Brief: Rewrite the rows below, putting "Insta" wherever "Instagram" appears and leaving everything else untouched.
-=-=-=-=-
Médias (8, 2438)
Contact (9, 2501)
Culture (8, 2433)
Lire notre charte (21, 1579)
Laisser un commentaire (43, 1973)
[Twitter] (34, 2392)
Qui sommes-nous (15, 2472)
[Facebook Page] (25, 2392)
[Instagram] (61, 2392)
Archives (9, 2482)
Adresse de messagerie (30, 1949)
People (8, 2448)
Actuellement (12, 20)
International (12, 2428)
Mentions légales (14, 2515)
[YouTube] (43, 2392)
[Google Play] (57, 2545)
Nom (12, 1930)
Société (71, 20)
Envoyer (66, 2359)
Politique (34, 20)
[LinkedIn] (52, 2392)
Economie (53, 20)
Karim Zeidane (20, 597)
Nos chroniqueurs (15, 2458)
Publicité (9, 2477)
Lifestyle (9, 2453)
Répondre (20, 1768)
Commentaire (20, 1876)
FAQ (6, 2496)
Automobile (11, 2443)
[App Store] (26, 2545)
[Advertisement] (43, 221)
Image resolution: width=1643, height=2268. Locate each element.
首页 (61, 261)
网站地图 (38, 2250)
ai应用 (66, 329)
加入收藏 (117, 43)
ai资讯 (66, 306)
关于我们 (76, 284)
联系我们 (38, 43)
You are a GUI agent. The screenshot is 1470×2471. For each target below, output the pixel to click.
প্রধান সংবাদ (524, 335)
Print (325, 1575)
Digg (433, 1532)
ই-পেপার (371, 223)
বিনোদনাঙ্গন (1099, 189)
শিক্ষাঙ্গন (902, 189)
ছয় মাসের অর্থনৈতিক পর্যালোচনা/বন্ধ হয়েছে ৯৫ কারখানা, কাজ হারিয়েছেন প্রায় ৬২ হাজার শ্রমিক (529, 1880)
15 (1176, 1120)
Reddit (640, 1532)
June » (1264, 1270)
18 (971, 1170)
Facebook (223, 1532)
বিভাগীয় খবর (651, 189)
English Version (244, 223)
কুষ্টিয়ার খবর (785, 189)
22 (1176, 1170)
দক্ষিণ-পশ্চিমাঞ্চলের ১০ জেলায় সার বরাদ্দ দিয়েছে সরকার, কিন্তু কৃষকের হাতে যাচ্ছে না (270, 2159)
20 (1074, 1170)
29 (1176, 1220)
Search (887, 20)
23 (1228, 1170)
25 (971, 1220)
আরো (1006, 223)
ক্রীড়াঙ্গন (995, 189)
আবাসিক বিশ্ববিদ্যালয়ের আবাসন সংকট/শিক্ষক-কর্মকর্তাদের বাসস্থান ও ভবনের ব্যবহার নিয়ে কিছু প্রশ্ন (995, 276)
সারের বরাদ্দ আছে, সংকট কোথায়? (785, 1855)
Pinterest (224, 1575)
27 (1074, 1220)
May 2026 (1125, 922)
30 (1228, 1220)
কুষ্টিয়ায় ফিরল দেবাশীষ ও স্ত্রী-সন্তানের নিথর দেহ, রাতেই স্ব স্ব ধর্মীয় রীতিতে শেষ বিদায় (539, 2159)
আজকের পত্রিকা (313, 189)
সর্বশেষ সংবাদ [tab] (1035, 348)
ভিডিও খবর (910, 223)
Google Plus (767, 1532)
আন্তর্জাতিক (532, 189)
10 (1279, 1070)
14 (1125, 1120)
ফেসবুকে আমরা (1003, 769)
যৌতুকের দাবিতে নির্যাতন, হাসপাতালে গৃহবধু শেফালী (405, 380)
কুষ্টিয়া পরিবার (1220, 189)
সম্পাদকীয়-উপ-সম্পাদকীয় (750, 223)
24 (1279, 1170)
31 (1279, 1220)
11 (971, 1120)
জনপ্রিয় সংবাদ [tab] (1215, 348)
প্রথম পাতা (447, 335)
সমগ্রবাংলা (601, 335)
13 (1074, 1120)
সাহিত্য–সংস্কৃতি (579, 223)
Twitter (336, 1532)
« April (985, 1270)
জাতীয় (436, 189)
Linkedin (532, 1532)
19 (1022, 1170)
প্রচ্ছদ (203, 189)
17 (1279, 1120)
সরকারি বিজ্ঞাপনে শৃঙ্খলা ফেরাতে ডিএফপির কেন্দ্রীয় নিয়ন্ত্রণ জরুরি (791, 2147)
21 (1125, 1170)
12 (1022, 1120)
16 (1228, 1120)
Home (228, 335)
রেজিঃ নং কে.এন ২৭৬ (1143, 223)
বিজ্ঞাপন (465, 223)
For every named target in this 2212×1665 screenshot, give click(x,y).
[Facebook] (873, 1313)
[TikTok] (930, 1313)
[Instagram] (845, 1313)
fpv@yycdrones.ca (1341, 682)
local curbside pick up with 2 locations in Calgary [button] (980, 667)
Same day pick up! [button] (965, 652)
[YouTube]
-=-=-=-=-
Task answer:
Médias (8, 2438)
Contact (9, 2501)
Culture (8, 2433)
Lire notre charte (21, 1579)
Laisser un commentaire (43, 1973)
[Twitter] (34, 2392)
Qui sommes-nous (15, 2472)
[Facebook Page] (25, 2392)
[Insta] (61, 2392)
Archives (9, 2482)
Adresse de messagerie (30, 1949)
People (8, 2448)
Actuellement (12, 20)
International (12, 2428)
Mentions légales (14, 2515)
[YouTube] (43, 2392)
[Google Play] (57, 2545)
Nom (12, 1930)
Société (71, 20)
Envoyer (66, 2359)
Politique (34, 20)
[LinkedIn] (52, 2392)
Economie (53, 20)
Karim Zeidane (20, 597)
Nos chroniqueurs (15, 2458)
Publicité (9, 2477)
Lifestyle (9, 2453)
Répondre (20, 1768)
Commentaire (20, 1876)
FAQ (6, 2496)
Automobile (11, 2443)
[App Store] (26, 2545)
[Advertisement] (43, 221)
Image resolution: width=1643, height=2268. Locate each element.
首页 (61, 261)
网站地图 (38, 2250)
ai应用 (66, 329)
加入收藏 (117, 43)
ai资讯 (66, 306)
关于我们 (76, 284)
联系我们 (38, 43)
You are a GUI agent. The screenshot is 1470×2471. For each target below, output the pixel to click.
প্রধান সংবাদ (524, 335)
Print (325, 1575)
Digg (433, 1532)
ই-পেপার (371, 223)
বিনোদনাঙ্গন (1099, 189)
শিক্ষাঙ্গন (902, 189)
ছয় মাসের অর্থনৈতিক পর্যালোচনা/বন্ধ হয়েছে ৯৫ কারখানা, কাজ হারিয়েছেন প্রায় ৬২ হাজার শ্রমিক (529, 1880)
15 (1176, 1120)
Reddit (640, 1532)
June » (1264, 1270)
18 (971, 1170)
Facebook (223, 1532)
বিভাগীয় খবর (651, 189)
English Version (244, 223)
কুষ্টিয়ার খবর (785, 189)
22 (1176, 1170)
দক্ষিণ-পশ্চিমাঞ্চলের ১০ জেলায় সার বরাদ্দ দিয়েছে সরকার, কিন্তু কৃষকের হাতে যাচ্ছে না (270, 2159)
20 (1074, 1170)
29 (1176, 1220)
Search (887, 20)
23 (1228, 1170)
25 (971, 1220)
আরো (1006, 223)
ক্রীড়াঙ্গন (995, 189)
আবাসিক বিশ্ববিদ্যালয়ের আবাসন সংকট/শিক্ষক-কর্মকর্তাদের বাসস্থান ও ভবনের ব্যবহার নিয়ে কিছু প্রশ্ন (995, 276)
সারের বরাদ্দ আছে, সংকট কোথায়? (785, 1855)
Pinterest (224, 1575)
27 (1074, 1220)
May 2026 (1125, 922)
30 (1228, 1220)
কুষ্টিয়ায় ফিরল দেবাশীষ ও স্ত্রী-সন্তানের নিথর দেহ, রাতেই স্ব স্ব ধর্মীয় রীতিতে শেষ বিদায় (539, 2159)
আজকের পত্রিকা (313, 189)
সর্বশেষ সংবাদ [tab] (1035, 348)
ভিডিও খবর (910, 223)
Google Plus (767, 1532)
আন্তর্জাতিক (532, 189)
10 (1279, 1070)
14 (1125, 1120)
ফেসবুকে আমরা (1003, 769)
যৌতুকের দাবিতে নির্যাতন, হাসপাতালে গৃহবধু শেফালী (405, 380)
কুষ্টিয়া পরিবার (1220, 189)
সম্পাদকীয়-উপ-সম্পাদকীয় (750, 223)
24 (1279, 1170)
31 (1279, 1220)
11 (971, 1120)
জনপ্রিয় সংবাদ [tab] (1215, 348)
প্রথম পাতা (447, 335)
সমগ্রবাংলা (601, 335)
13 (1074, 1120)
সাহিত্য–সংস্কৃতি (579, 223)
Twitter (336, 1532)
« April (985, 1270)
জাতীয় (436, 189)
Linkedin (532, 1532)
19 (1022, 1170)
প্রচ্ছদ (203, 189)
17 (1279, 1120)
সরকারি বিজ্ঞাপনে শৃঙ্খলা ফেরাতে ডিএফপির কেন্দ্রীয় নিয়ন্ত্রণ জরুরি (791, 2147)
21 (1125, 1170)
12 (1022, 1120)
16 (1228, 1120)
Home (228, 335)
রেজিঃ নং কে.এন ২৭৬ (1143, 223)
বিজ্ঞাপন (465, 223)
For every named target in this 2212×1665 screenshot, give click(x,y).
[Facebook] (873, 1313)
[TikTok] (930, 1313)
[Insta] (845, 1313)
fpv@yycdrones.ca (1341, 682)
local curbside pick up with 2 locations in Calgary [button] (980, 667)
Same day pick up! [button] (965, 652)
[YouTube]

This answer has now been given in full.